[Collection entries]
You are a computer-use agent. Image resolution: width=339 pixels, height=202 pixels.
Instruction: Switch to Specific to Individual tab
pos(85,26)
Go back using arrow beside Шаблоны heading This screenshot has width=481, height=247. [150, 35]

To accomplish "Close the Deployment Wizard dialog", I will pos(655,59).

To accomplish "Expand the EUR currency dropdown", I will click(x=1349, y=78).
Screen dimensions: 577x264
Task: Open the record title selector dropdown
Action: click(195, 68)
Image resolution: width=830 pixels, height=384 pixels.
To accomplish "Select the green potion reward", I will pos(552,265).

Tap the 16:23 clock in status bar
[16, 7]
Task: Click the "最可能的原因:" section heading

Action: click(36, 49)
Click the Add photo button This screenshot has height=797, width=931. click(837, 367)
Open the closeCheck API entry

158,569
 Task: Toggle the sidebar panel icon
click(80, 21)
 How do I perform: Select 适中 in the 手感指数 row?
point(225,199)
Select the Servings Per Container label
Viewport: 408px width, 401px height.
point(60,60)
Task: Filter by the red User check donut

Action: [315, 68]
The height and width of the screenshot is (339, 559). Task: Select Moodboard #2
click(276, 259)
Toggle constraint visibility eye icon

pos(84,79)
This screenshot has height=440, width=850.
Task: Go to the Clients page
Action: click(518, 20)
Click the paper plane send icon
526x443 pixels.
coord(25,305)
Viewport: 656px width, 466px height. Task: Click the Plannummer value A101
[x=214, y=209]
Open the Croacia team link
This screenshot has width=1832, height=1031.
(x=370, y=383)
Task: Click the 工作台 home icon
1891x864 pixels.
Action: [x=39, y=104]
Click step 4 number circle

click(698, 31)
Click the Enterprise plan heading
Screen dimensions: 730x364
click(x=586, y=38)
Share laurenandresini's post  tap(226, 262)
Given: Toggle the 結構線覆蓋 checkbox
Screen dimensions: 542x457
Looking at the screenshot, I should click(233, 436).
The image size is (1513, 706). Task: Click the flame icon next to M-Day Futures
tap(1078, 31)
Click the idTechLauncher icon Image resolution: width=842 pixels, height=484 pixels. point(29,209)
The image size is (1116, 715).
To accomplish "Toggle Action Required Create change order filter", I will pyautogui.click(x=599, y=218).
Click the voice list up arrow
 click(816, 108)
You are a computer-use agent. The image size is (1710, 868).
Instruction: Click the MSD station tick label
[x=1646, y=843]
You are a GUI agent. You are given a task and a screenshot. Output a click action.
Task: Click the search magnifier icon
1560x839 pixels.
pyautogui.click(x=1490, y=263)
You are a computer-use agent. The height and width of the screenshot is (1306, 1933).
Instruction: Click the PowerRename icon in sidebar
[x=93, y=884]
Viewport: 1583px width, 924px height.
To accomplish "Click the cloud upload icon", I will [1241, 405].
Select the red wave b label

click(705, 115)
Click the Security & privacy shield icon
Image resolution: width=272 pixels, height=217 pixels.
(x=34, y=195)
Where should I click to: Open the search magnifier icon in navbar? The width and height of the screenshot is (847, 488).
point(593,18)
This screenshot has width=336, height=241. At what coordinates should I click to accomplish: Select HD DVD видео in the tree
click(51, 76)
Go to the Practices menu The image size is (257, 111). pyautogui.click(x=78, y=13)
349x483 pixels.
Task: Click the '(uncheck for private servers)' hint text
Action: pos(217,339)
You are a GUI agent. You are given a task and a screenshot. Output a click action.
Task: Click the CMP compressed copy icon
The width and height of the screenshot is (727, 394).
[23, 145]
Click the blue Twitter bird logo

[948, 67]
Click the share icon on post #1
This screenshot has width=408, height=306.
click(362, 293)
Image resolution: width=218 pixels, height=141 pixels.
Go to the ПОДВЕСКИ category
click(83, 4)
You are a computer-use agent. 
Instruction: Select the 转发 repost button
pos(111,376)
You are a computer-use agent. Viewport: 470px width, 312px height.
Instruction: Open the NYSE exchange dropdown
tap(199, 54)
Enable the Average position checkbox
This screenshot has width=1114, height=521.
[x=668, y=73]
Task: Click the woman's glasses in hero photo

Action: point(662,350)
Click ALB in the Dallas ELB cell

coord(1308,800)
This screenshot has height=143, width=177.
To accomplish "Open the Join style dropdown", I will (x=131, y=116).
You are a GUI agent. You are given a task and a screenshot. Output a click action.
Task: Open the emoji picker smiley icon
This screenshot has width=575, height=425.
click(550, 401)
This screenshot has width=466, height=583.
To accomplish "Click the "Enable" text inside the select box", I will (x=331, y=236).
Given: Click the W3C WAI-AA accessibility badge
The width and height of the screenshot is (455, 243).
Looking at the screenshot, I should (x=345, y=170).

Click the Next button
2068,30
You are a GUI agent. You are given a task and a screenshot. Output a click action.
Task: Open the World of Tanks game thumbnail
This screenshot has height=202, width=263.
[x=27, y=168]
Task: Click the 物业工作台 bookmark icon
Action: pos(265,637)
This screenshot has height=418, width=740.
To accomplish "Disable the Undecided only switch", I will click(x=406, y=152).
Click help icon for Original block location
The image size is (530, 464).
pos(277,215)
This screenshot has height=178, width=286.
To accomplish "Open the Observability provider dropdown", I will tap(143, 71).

--- AIM ---
Change "paper plane" to "airplane" throughout the listing above and reproduce every line with nothing else altered.

--- RESULT OF THE EXERCISE ---
You are a computer-use agent. Image resolution: width=339 pixels, height=202 pixels.
Instruction: Switch to Specific to Individual tab
pos(85,26)
Go back using arrow beside Шаблоны heading This screenshot has width=481, height=247. [150, 35]

To accomplish "Close the Deployment Wizard dialog", I will pos(655,59).

To accomplish "Expand the EUR currency dropdown", I will click(x=1349, y=78).
Screen dimensions: 577x264
Task: Open the record title selector dropdown
Action: click(195, 68)
Image resolution: width=830 pixels, height=384 pixels.
To accomplish "Select the green potion reward", I will pos(552,265).

Tap the 16:23 clock in status bar
[16, 7]
Task: Click the "最可能的原因:" section heading

Action: click(36, 49)
Click the Add photo button This screenshot has height=797, width=931. click(837, 367)
Open the closeCheck API entry

158,569
 Task: Toggle the sidebar panel icon
click(80, 21)
 How do I perform: Select 适中 in the 手感指数 row?
point(225,199)
Select the Servings Per Container label
Viewport: 408px width, 401px height.
point(60,60)
Task: Filter by the red User check donut

Action: [315, 68]
The height and width of the screenshot is (339, 559). Task: Select Moodboard #2
click(276, 259)
Toggle constraint visibility eye icon

pos(84,79)
This screenshot has height=440, width=850.
Task: Go to the Clients page
Action: click(518, 20)
Click the airplane send icon
526x443 pixels.
coord(25,305)
Viewport: 656px width, 466px height. Task: Click the Plannummer value A101
[x=214, y=209]
Open the Croacia team link
This screenshot has width=1832, height=1031.
(x=370, y=383)
Task: Click the 工作台 home icon
1891x864 pixels.
Action: [x=39, y=104]
Click step 4 number circle

click(698, 31)
Click the Enterprise plan heading
Screen dimensions: 730x364
click(x=586, y=38)
Share laurenandresini's post  tap(226, 262)
Given: Toggle the 結構線覆蓋 checkbox
Screen dimensions: 542x457
Looking at the screenshot, I should click(233, 436).
The image size is (1513, 706). Task: Click the flame icon next to M-Day Futures
tap(1078, 31)
Click the idTechLauncher icon Image resolution: width=842 pixels, height=484 pixels. point(29,209)
The image size is (1116, 715).
To accomplish "Toggle Action Required Create change order filter", I will pyautogui.click(x=599, y=218).
Click the voice list up arrow
 click(816, 108)
You are a computer-use agent. The image size is (1710, 868).
Instruction: Click the MSD station tick label
[x=1646, y=843]
You are a GUI agent. You are given a task and a screenshot. Output a click action.
Task: Click the search magnifier icon
1560x839 pixels.
pyautogui.click(x=1490, y=263)
You are a computer-use agent. The height and width of the screenshot is (1306, 1933).
Instruction: Click the PowerRename icon in sidebar
[x=93, y=884]
Viewport: 1583px width, 924px height.
To accomplish "Click the cloud upload icon", I will [1241, 405].
Select the red wave b label

click(705, 115)
Click the Security & privacy shield icon
Image resolution: width=272 pixels, height=217 pixels.
(x=34, y=195)
Where should I click to: Open the search magnifier icon in navbar? The width and height of the screenshot is (847, 488).
point(593,18)
This screenshot has width=336, height=241. At what coordinates should I click to accomplish: Select HD DVD видео in the tree
click(51, 76)
Go to the Practices menu The image size is (257, 111). pyautogui.click(x=78, y=13)
349x483 pixels.
Task: Click the '(uncheck for private servers)' hint text
Action: pos(217,339)
You are a GUI agent. You are given a task and a screenshot. Output a click action.
Task: Click the CMP compressed copy icon
The width and height of the screenshot is (727, 394).
[23, 145]
Click the blue Twitter bird logo

[948, 67]
Click the share icon on post #1
This screenshot has width=408, height=306.
click(362, 293)
Image resolution: width=218 pixels, height=141 pixels.
Go to the ПОДВЕСКИ category
click(83, 4)
You are a computer-use agent. 
Instruction: Select the 转发 repost button
pos(111,376)
You are a computer-use agent. Viewport: 470px width, 312px height.
Instruction: Open the NYSE exchange dropdown
tap(199, 54)
Enable the Average position checkbox
This screenshot has width=1114, height=521.
[x=668, y=73]
Task: Click the woman's glasses in hero photo

Action: point(662,350)
Click ALB in the Dallas ELB cell

coord(1308,800)
This screenshot has height=143, width=177.
To accomplish "Open the Join style dropdown", I will (x=131, y=116).
You are a GUI agent. You are given a task and a screenshot. Output a click action.
Task: Open the emoji picker smiley icon
This screenshot has width=575, height=425.
click(550, 401)
This screenshot has width=466, height=583.
To accomplish "Click the "Enable" text inside the select box", I will (x=331, y=236).
Given: Click the W3C WAI-AA accessibility badge
The width and height of the screenshot is (455, 243).
Looking at the screenshot, I should (x=345, y=170).

Click the Next button
2068,30
You are a GUI agent. You are given a task and a screenshot. Output a click action.
Task: Open the World of Tanks game thumbnail
This screenshot has height=202, width=263.
[x=27, y=168]
Task: Click the 物业工作台 bookmark icon
Action: pos(265,637)
This screenshot has height=418, width=740.
To accomplish "Disable the Undecided only switch", I will click(x=406, y=152).
Click help icon for Original block location
The image size is (530, 464).
pos(277,215)
This screenshot has height=178, width=286.
To accomplish "Open the Observability provider dropdown", I will tap(143, 71).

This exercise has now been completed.